Il bacino del Mediterraneo si appresta a subire una nuova e decisa spinta da parte dell'anticiclone subtropicale. La settimana che sta per aprirsi sarà caratterizzata da un solido scenario di stabilità atmosferica, con la massa d'aria calda di matrice nordafricana che punterà dritta verso l'Italia. Rispetto alle precedenti fiammate estive, questa ondata si distinguerà per una parziale asimmetria, concentrando i suoi effetti termici più estremi sulle regioni del Centro-Sud e sulle due Isole Maggiori, pur non risparmiando il Settentrione.
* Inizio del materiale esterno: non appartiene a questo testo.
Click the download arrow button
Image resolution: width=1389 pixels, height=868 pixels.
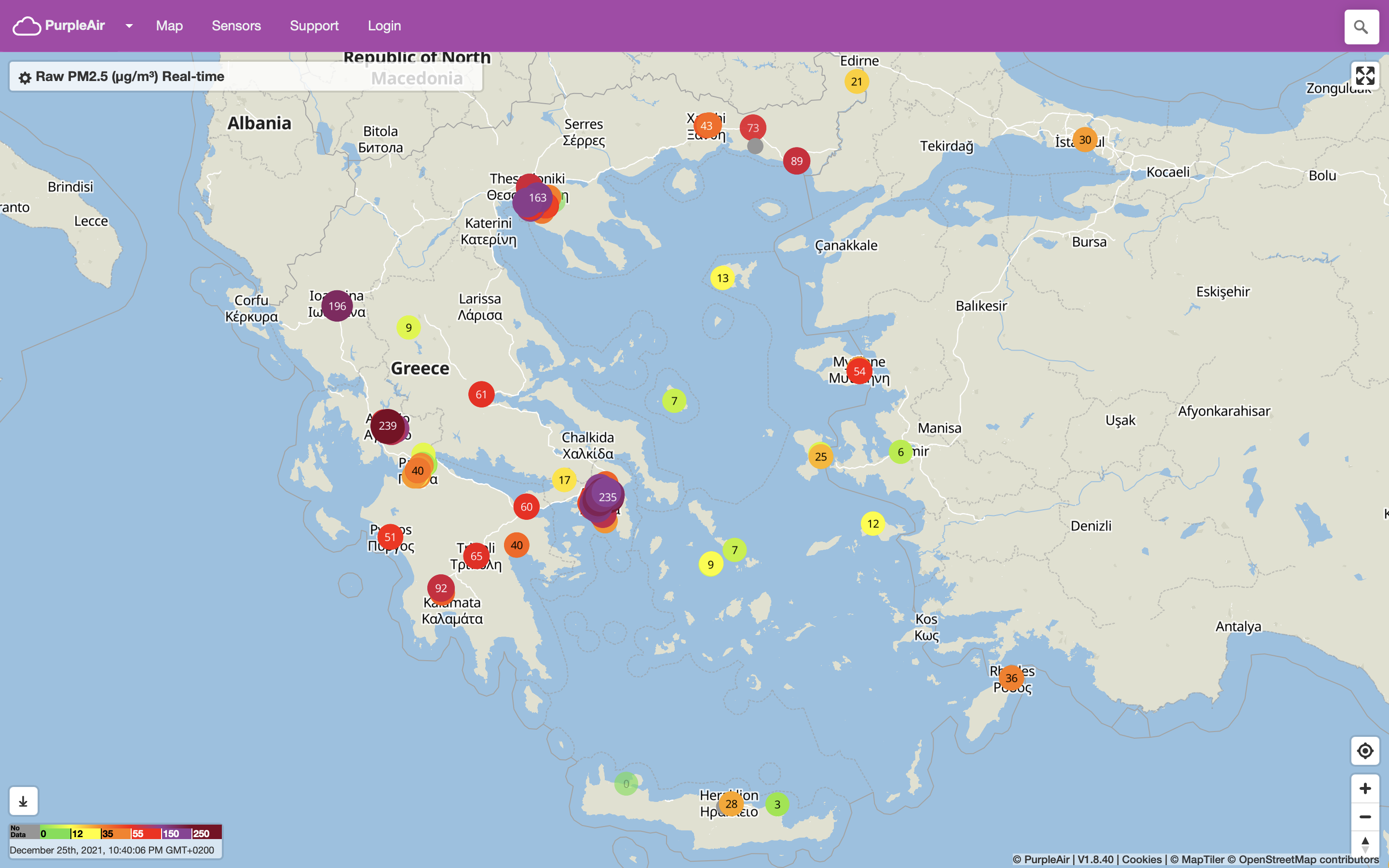click(x=24, y=801)
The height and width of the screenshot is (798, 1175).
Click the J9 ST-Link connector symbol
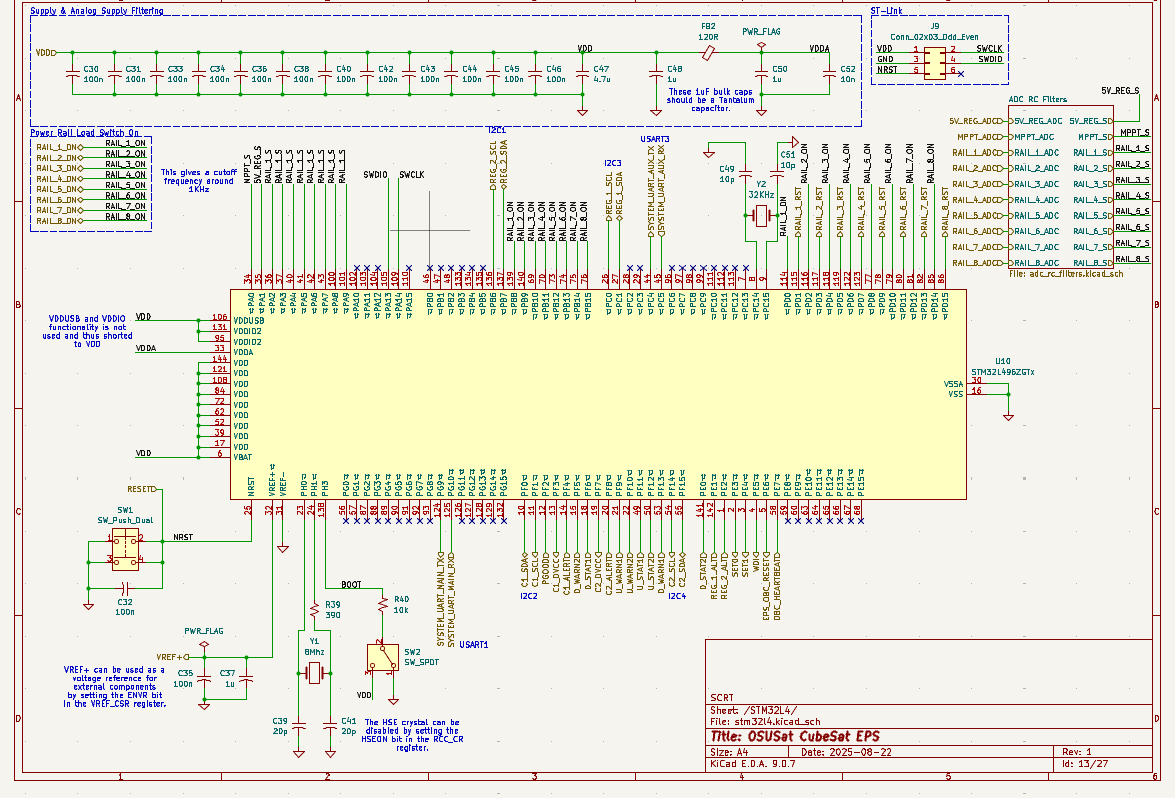934,60
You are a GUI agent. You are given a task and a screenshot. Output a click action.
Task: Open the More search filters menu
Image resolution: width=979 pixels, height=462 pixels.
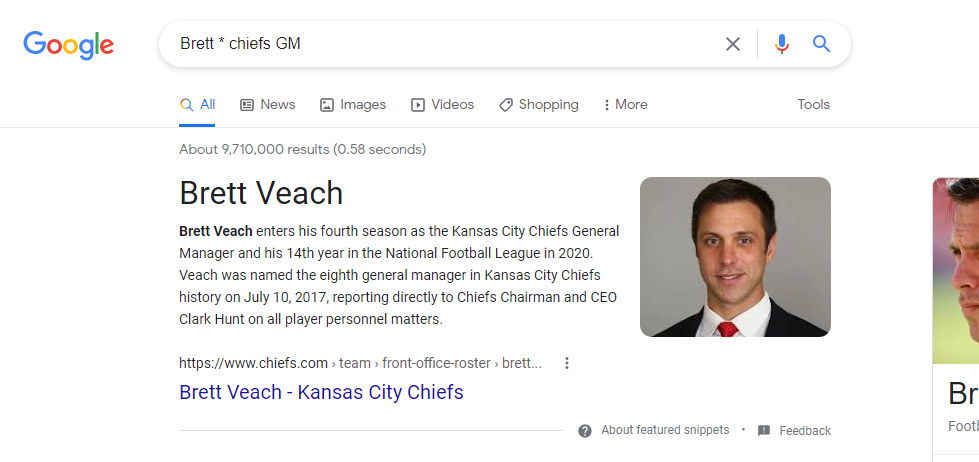625,105
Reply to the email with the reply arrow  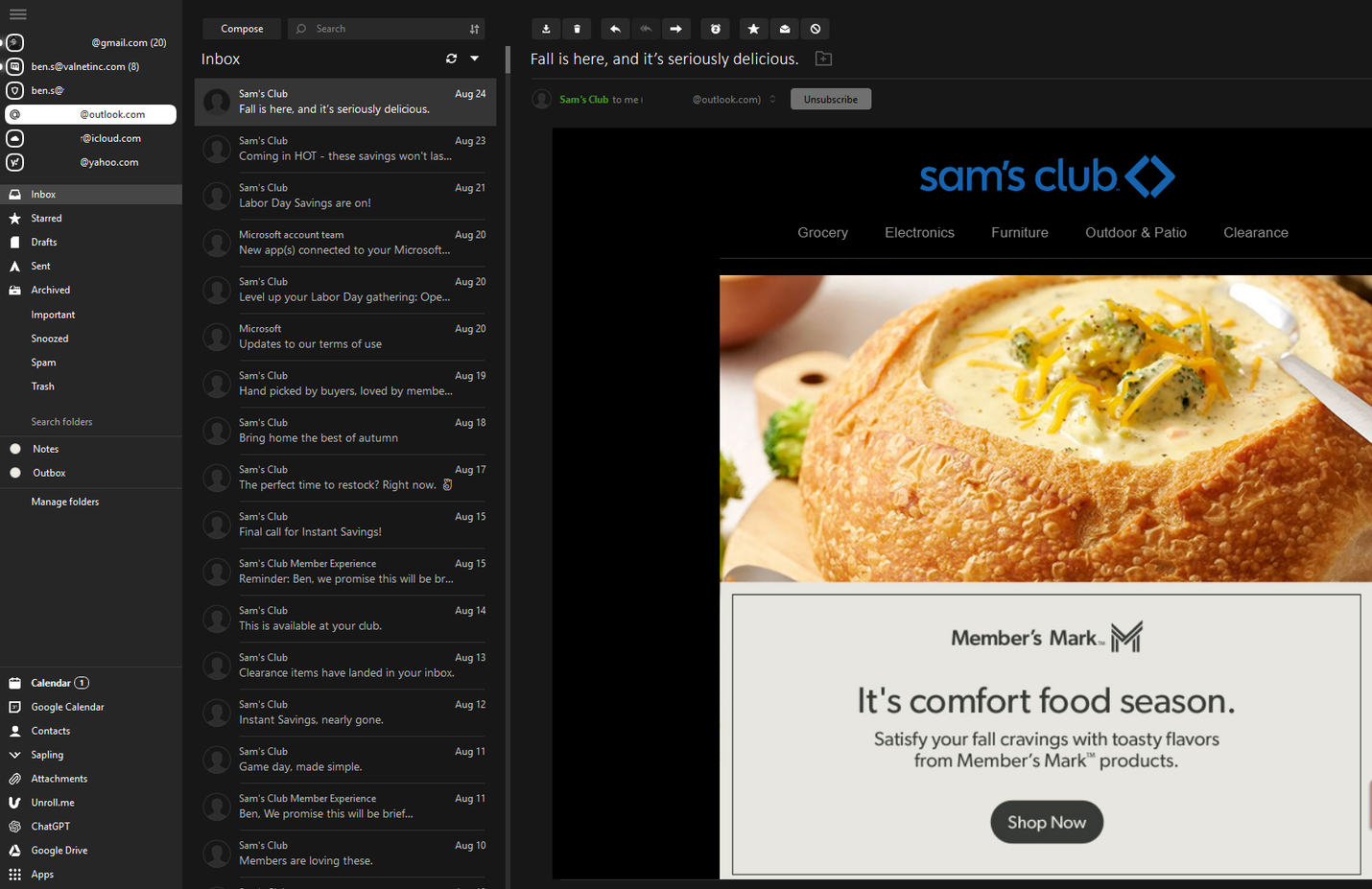click(615, 29)

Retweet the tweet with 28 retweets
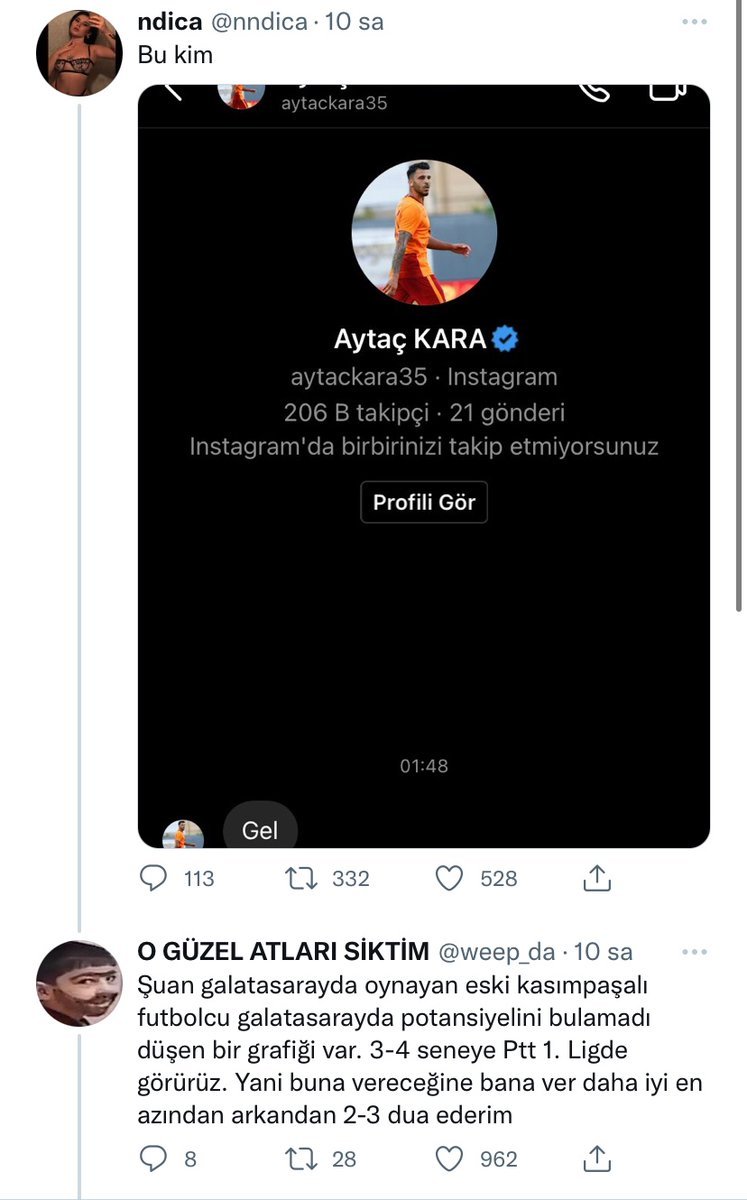[x=300, y=1159]
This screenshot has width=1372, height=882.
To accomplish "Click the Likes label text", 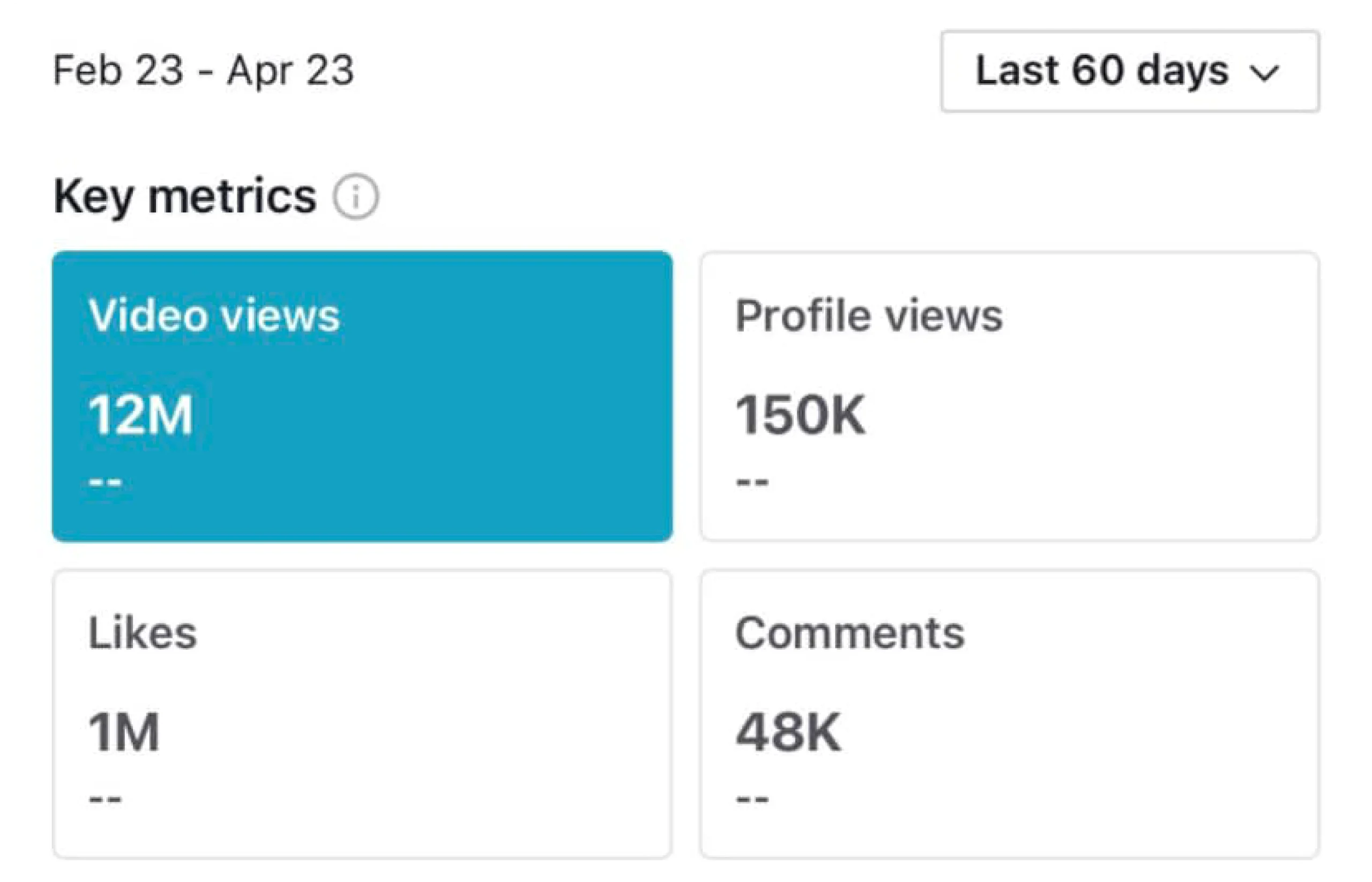I will point(143,633).
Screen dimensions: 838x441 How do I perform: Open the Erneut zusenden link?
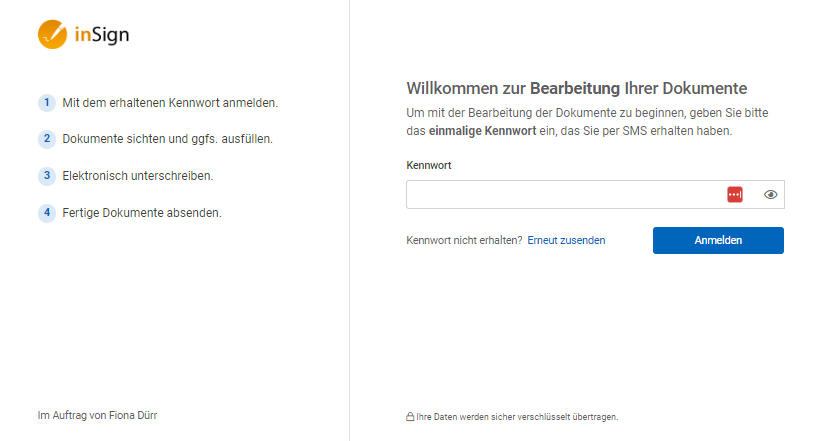566,241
Lo zero termico sopra i 5000 metri
Federico Brescia, meteorologo de iLMeteo.it, illustra i dettagli tecnici di questa configurazione, spiegando che i modelli fisico-matematici evidenziano valori eccezionali in quota verso metà settimana. Alla quota di riferimento di 1500 metri si registreranno temperature fino a 30°C sopra la Sardegna. Un simile surriscaldamento spingerà l'altezza dello zero termico su livelli straordinari, pronti a superare i 5000 metri. Si tratta di dinamiche che mettono in risalto la potenza della cupola anticiclonica in espansione sul nostro territorio.
Le massime al suolo
Le ripercussioni termiche al suolo si tradurranno in temperature massime comprese tra i 39°C e i 41°C su tantissime zone del Centro-Sud e sull'intera Sardegna. Sotto la lente d'ingrandimento finiranno città come Firenze, dove si prevedono ripetuti picchi di 39°C, e Roma, che si attesterà attorno ai 38°C. Il Nord Italia farà registrare condizioni calde e afose, con la Pianura Padana che sfiorerà i 37-38°C nelle ore pomeridiane, mostrando tuttavia una calura leggermente più attenuata rispetto alle regioni meridionali.